Under normal conditions, an incident pulse wave generated during systole travels to the periphery and is reflected back, returning to the aortic root in diastole and augmenting diastolic pressure. Arterial stiffening, however, increases pulse wave velocity, thus making the incident forward wave travel faster to the periphery and the reflected wave return faster to the central circulation. Because of faster travel, the reflected wave reaches the aortic root while systole is still occurring. This results in increased SBP and greater decay of the DBP curve (thus lower diastolic DBP), resulting in widening of the PP. Although arterial stiffness can be measured using a variety of clinical tools, high brachial SBP with low DBP and increased PP are the “poor man’s” clinical hallmarks of arterial stiffness.

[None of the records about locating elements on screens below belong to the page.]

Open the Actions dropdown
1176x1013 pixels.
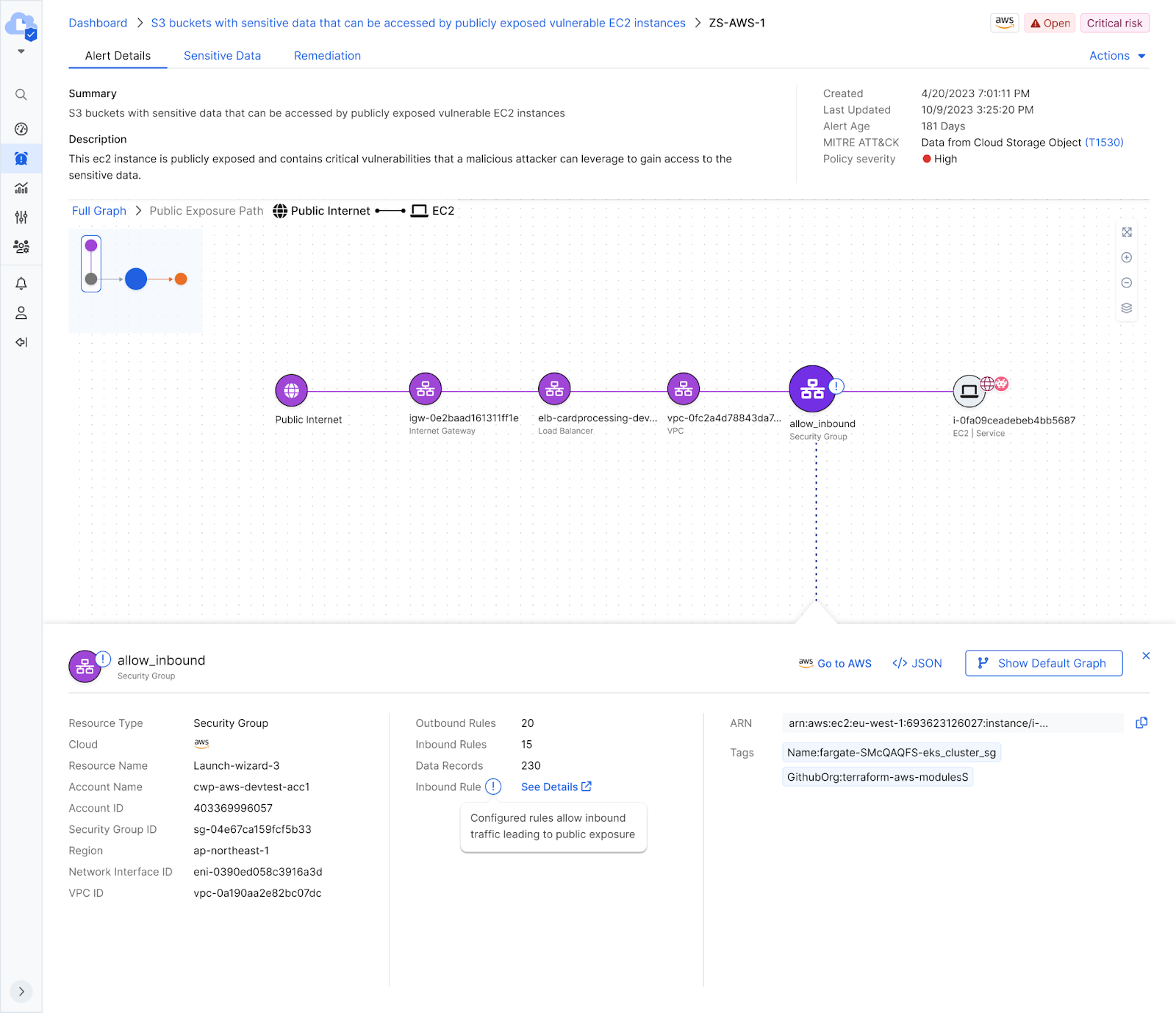click(1116, 56)
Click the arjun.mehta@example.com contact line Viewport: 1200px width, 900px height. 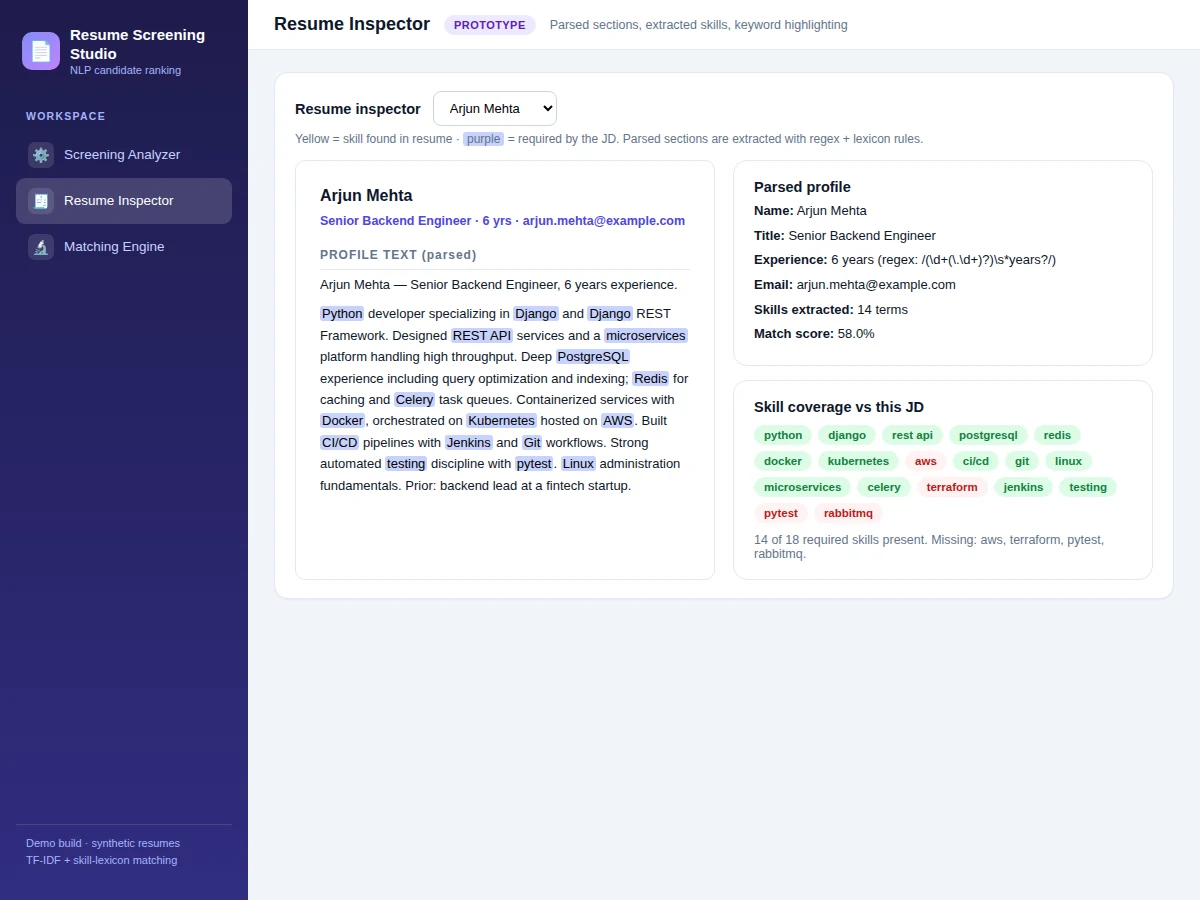(502, 221)
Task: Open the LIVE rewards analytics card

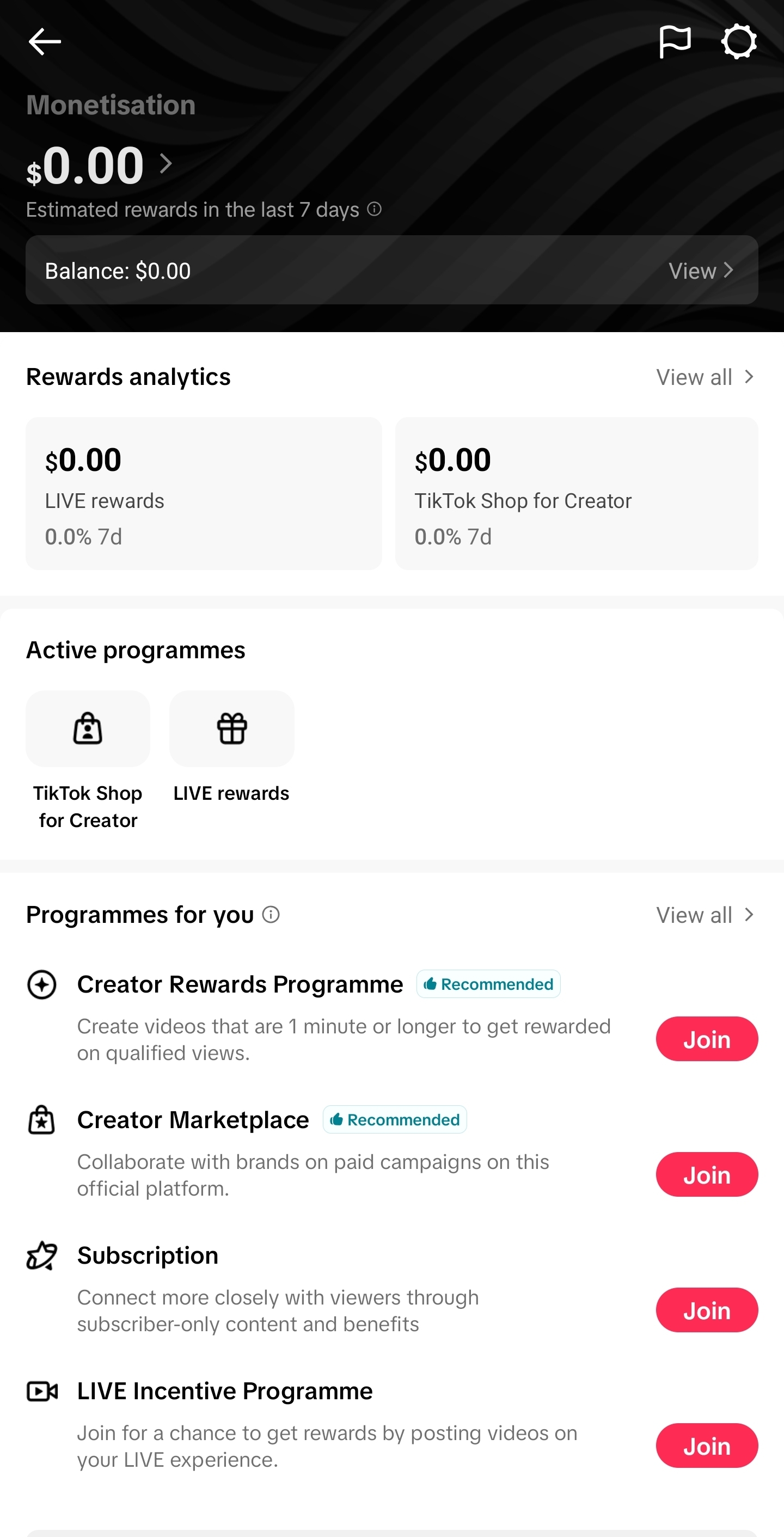Action: click(x=204, y=493)
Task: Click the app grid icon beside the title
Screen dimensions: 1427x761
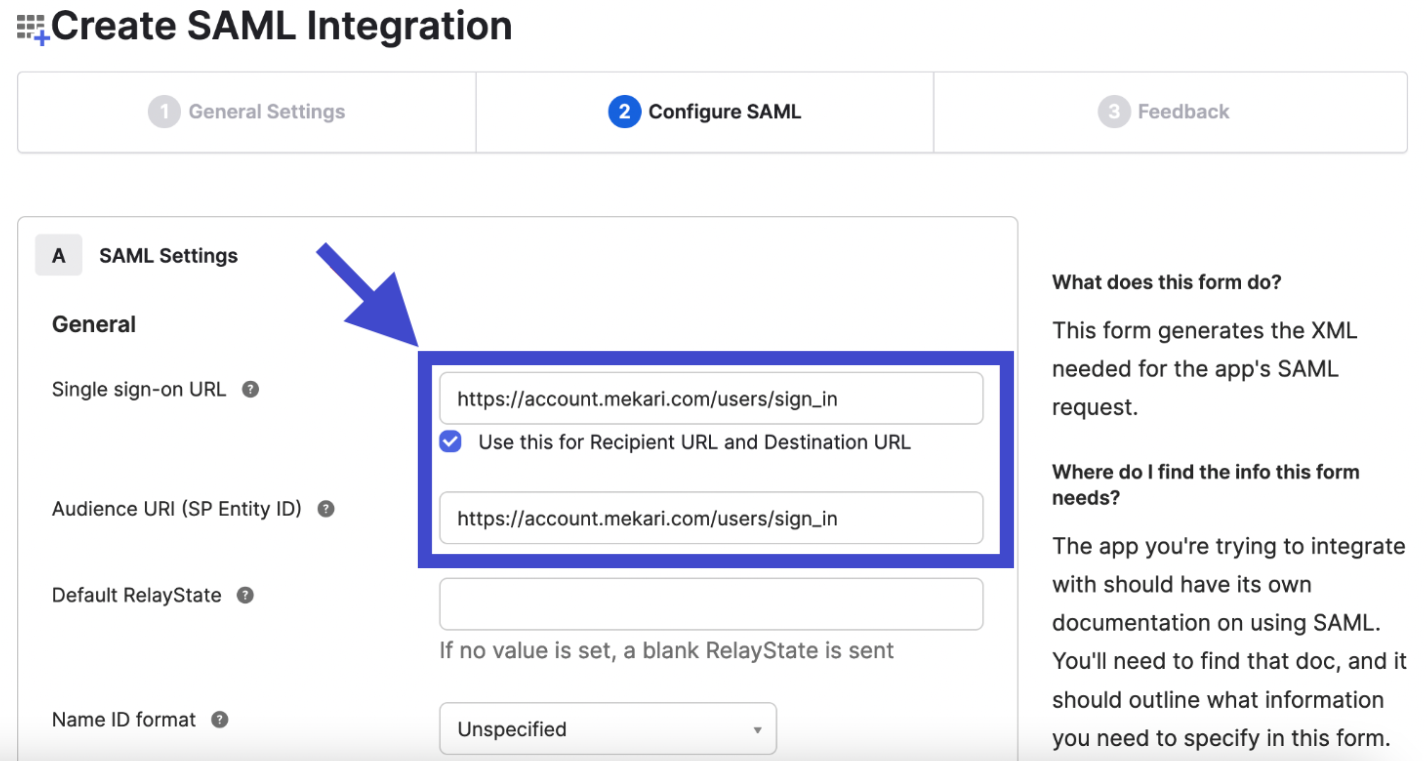Action: click(32, 28)
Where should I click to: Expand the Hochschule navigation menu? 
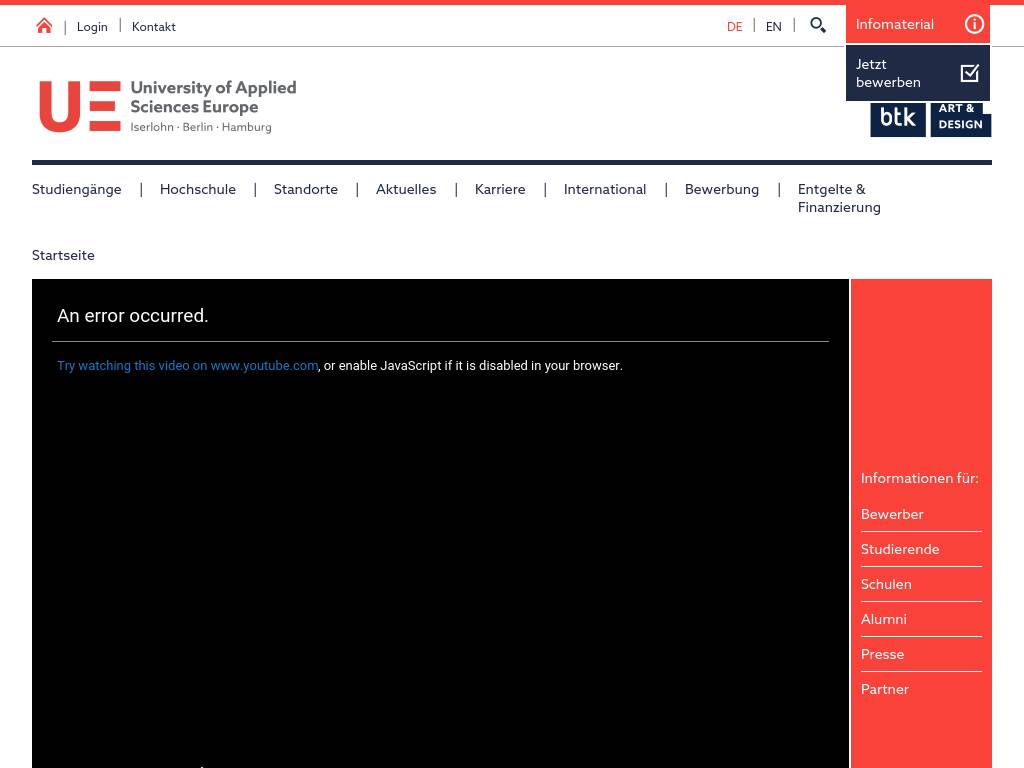[198, 189]
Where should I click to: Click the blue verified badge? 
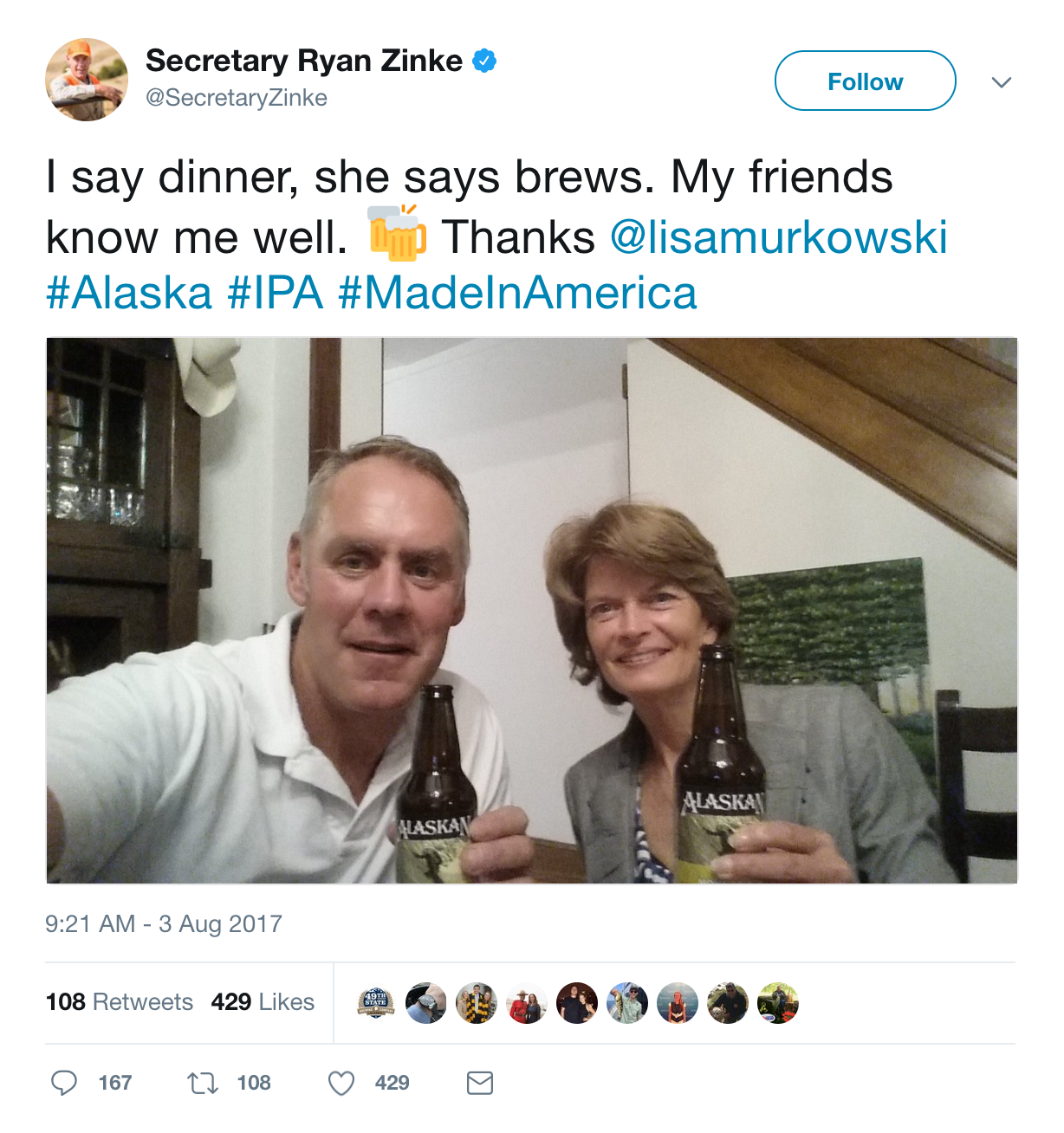click(x=484, y=61)
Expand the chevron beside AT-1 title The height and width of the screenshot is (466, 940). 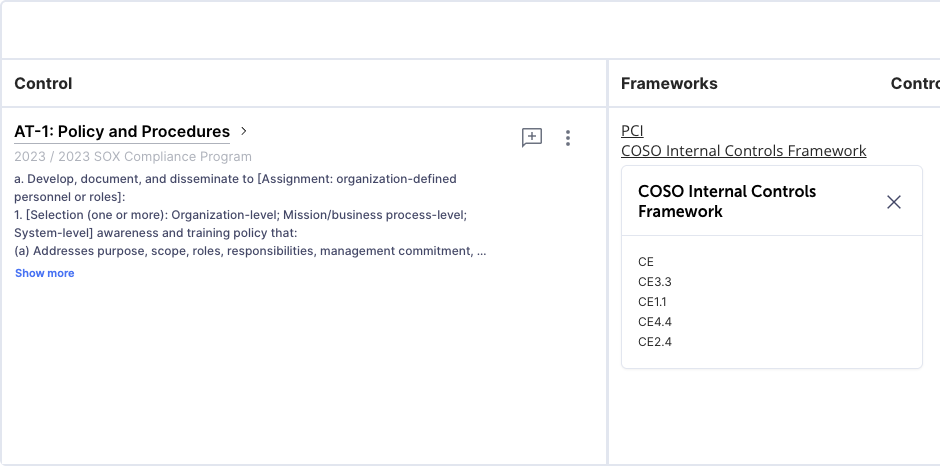point(244,131)
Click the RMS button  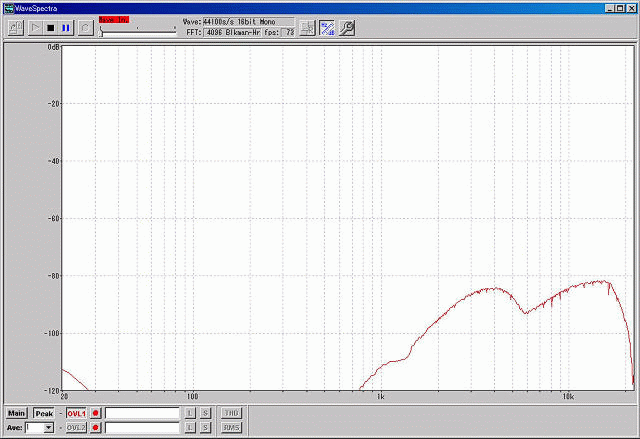point(231,428)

Increased left ventricular pressure during systole results in pressure-induced left ventricular hypertrophy. Systolic stress also leads to increased cardiomyocyte energy consumption leading to relative ischemia, particularly given the associated impairment in diastolic coronary perfusion produced by the decrease in DBP. These mechanisms are important mediators of the increased incidence of cardiovascular events and death in patients with ISH.